The American School of Classical Studies online describes The Agora as a marketplace and civic center.
"In addition to being a place where people gathered to buy and sell all kinds of commodities, it was also a place where people assembled to discuss all kinds of topics: business, politics, current events, or the nature of the universe and the divine," says a description on the site.
It continued that "The Agora of Athens, where ancient Greek democracy first came to life, provides a wonderful opportunity to examine the commercial, political, religious, and cultural life of one of the great cities of the ancient world."
Janney said knowing the importance of the excavations made the work he did seem worthwhile, even when it got tedious in the hot summer sun.
The 23-year-old said he spent most of his time working in the area that has been determined to be the site of a general's office or building.
"They had found a coin hoard there--money they said was probably kept to pay the soldiers," he said.
Janney said the most exciting find he had while scraping through the layers of history with trowel, brush and dust pan were the remains of a baby in a burial jar.
"That was a little creepy, but interesting," said Janney, noting that a paleontologist examined the bones to determine that the child most likely was stillborn.
He said the big push this year, as it has been in recent summers when work on the dig is concentrated, is the search for an ancient wall mentioned in many works of literature.

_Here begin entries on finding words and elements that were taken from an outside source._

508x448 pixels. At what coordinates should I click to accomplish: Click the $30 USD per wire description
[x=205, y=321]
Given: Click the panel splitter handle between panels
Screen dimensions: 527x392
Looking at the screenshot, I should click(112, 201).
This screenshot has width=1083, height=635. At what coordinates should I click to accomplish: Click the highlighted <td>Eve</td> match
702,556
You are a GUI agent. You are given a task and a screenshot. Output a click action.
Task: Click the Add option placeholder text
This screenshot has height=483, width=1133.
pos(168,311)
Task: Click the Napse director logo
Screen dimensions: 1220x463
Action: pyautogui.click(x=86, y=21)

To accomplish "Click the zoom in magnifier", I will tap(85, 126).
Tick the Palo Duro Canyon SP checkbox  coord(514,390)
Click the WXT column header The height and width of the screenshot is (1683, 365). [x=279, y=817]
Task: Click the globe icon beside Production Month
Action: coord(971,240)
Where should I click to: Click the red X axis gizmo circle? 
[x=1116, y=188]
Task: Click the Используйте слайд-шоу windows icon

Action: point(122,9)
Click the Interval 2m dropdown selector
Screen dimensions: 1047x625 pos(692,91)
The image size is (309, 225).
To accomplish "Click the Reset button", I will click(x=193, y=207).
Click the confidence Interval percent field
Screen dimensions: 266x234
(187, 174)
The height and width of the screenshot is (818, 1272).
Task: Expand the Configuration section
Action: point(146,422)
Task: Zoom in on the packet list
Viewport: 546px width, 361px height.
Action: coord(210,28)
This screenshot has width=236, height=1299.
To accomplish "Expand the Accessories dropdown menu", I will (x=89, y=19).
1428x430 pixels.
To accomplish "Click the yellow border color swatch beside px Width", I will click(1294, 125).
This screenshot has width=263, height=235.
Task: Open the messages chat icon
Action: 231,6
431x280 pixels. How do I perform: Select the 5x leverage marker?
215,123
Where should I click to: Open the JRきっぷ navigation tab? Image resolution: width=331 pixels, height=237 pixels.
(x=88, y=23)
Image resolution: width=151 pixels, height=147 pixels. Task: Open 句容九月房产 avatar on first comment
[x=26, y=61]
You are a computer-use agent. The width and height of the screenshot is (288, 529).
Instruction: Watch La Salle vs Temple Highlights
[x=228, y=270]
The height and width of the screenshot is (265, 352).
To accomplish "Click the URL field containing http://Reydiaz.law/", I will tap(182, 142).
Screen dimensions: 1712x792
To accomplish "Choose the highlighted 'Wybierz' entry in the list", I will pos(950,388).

"One of the students working near me found something that might be a start on that," said Janney. A block of stone was discovered that might provide clues to the wall's location.
While the dig was hard, hot work from 7 a.m until 2 p.m., the schedule left plenty of time to explore Athens and learn more about Greek society.
"One of the neat things about this dig is that it's not miles out of town somewhere," he said. "There are stores and shops all around there. In fact, the excavation from time to time buys a business so they can take it down and do excavations under it."
Aside from the dig itself, highlights of the trip included touring with family after his work on the dig and attending a function at the American Embassy in Athens.
Though the articulate young Janney will treasure his memories from the excavations, he doesn't plan a future in archaeology.
He's mulling over some opportunities in business, but has not ruled out attending law school.
Wherever he goes, the patience and diligence honed at the site of democracy's birth will serve him well.